Users aged 18 to 24 now account for just under half of all ChatGPT messages sent in the country. They surpassed the 25 to 34 age group in mid-2024 and have held the lead ever since. Globally, the 18 to 24 cohort accounts for about one-third of messages; in India, the share is markedly higher.
Combined, users aged 18 to 34 generate roughly 80 per cent of total consumer ChatGPT messages in India. Given that around 40 per cent of India’s population is under 25, the youth skew is unsurprising, but its implications are profound. Education-related queries, early-career problem-solving, and skills development are likely to dominate near-term AI impacts.
Usage patterns also differ by age. The 18 to 24 cohort accounts for a near majority of messages seeking practical guidance, technical help, and self-expression. Meanwhile, the 24 to 34 group sends a slightly higher share of multimedia and technical help queries relative to its overall share of usage.
If AI norms are being written in real time, it is young Indians who are holding the pen.
OpenAI does not collect gender data, but inferred patterns based on typically masculine and feminine first names reveal a measurable gap in India. A little under 60 per cent of users have typically masculine names, and just over 40 per cent have typically feminine names. This skew is more pronounced than the global average.
Worldwide, users with typically feminine names now account for slightly more than half of all messages. This shift occurred only in the summer of 2025, when feminine-name usage overtook masculine-name usage globally. In India, the gap persists, although it has been narrowing over the past year.
There are also topical differences. Users with typically feminine names are more likely to send messages related to self-expression, practical guidance, and writing. Those with typically masculine names lean more towards seeking information and technical help.
The data does not capture motivations, but it does highlight where inclusion efforts and digital literacy initiatives could focus if AI is to broaden opportunity rather than deepen divides.

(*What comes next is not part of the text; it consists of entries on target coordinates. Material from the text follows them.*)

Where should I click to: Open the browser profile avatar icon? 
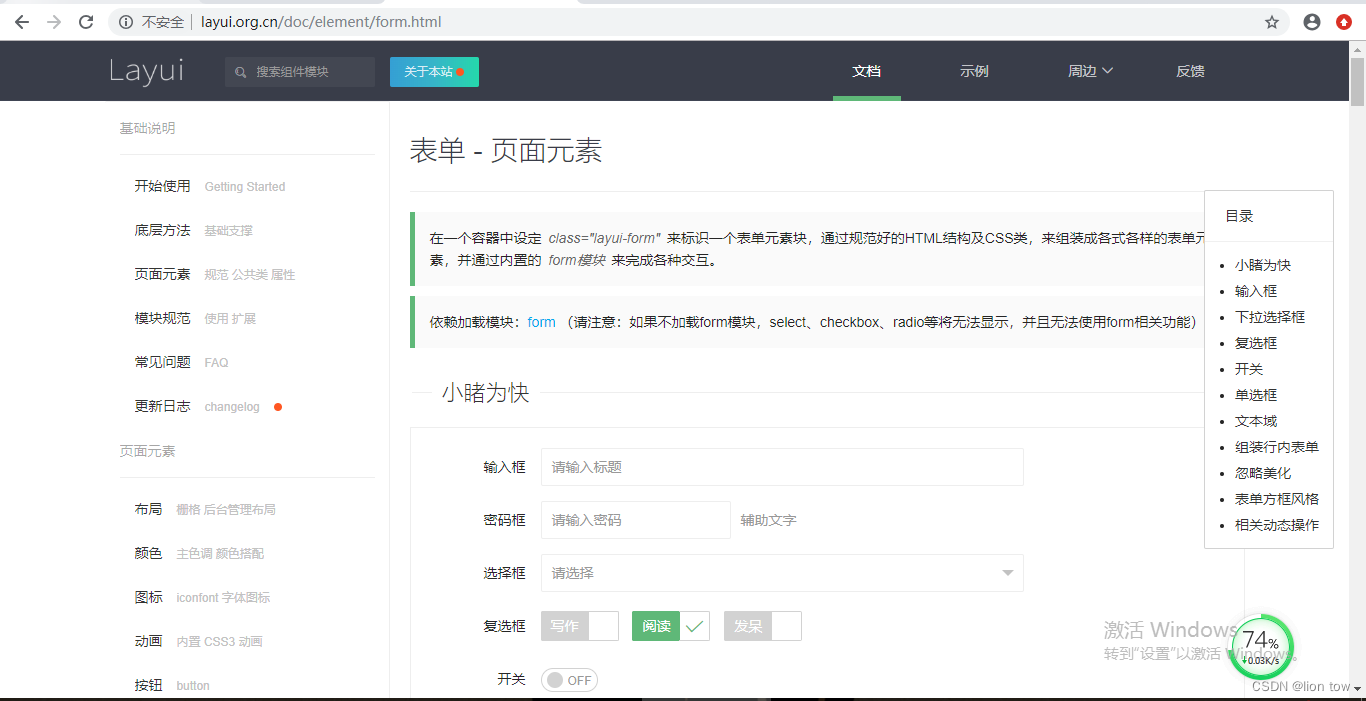click(1311, 21)
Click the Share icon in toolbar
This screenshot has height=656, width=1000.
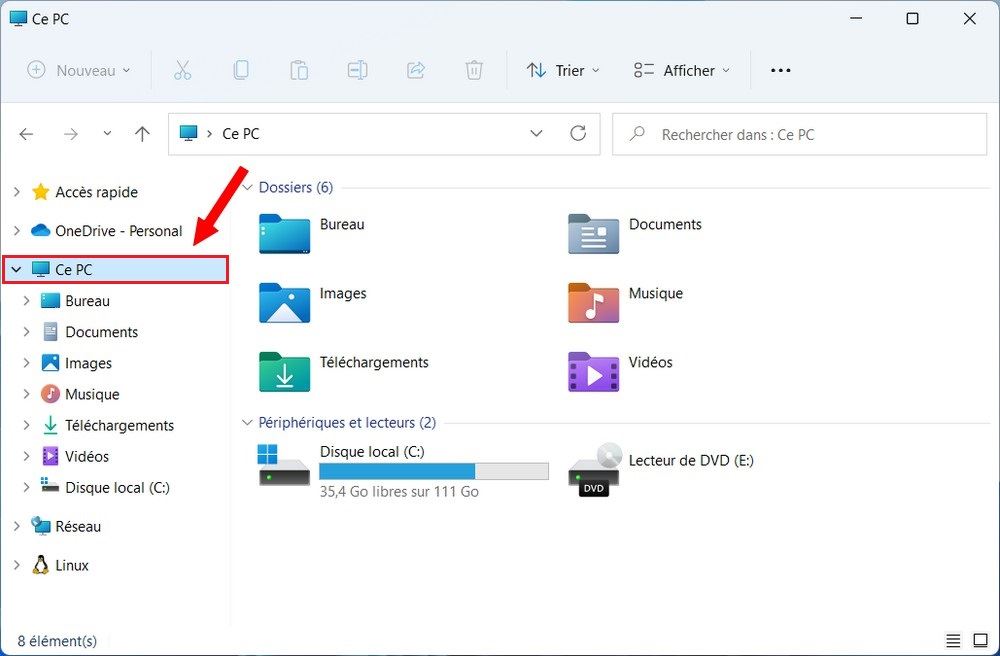coord(415,70)
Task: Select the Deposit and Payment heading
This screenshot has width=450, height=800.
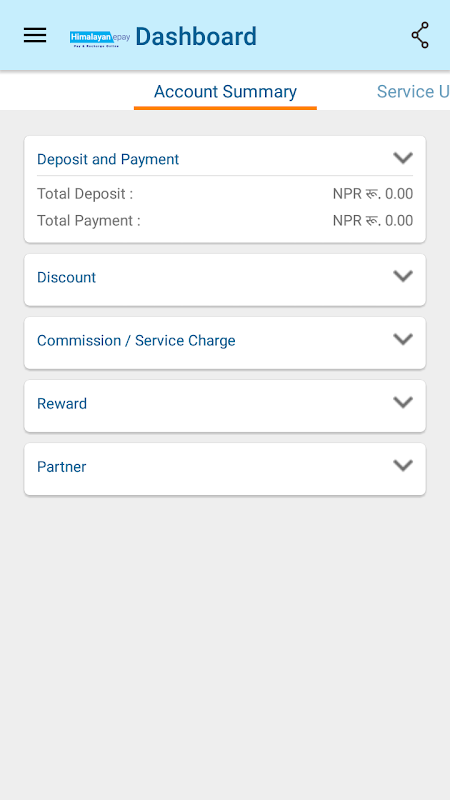Action: [x=108, y=159]
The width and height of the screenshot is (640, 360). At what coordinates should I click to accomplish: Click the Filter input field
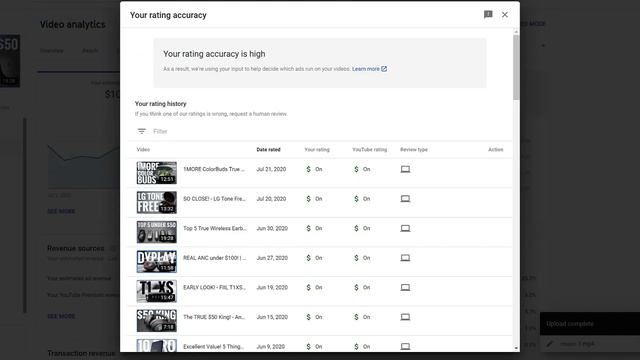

The consumer story aligns with India’s broader AI momentum. The country ranks second globally in AI skills penetration and has one of the fastest-growing AI talent pools. It accounts for 9.2 per cent of global AI publications in computer science as of 2023, which represents a substantial contribution to research output.
At the same time, investment in AI data centres and digital public infrastructure is expanding, promising to knit together datasets and resources at scale. Enterprise adoption is also robust, which suggests that consumer experimentation is unfolding alongside institutional integration.
OpenAI’s “Signals” project is built with aggregated, privacy-preserving data and released with a time lag. It aims to provide a durable measurement layer for the AI era. The idea is not to track individuals, but to surface patterns such as where adoption is accelerating, who is using the tools, and what they are actually doing.
In a country as vast and varied as India, such evidence is more than academic. It shapes decisions about workforce training, small business support, education policy, and safeguards.
For now, the numbers paint a picture of a nation that is not merely consuming AI, but conversing with it in an energetic, experimental, and increasingly skilful manner. In India, the future of work and learning is not being downloaded. It is being drafted, debugged, and rewritten in real time.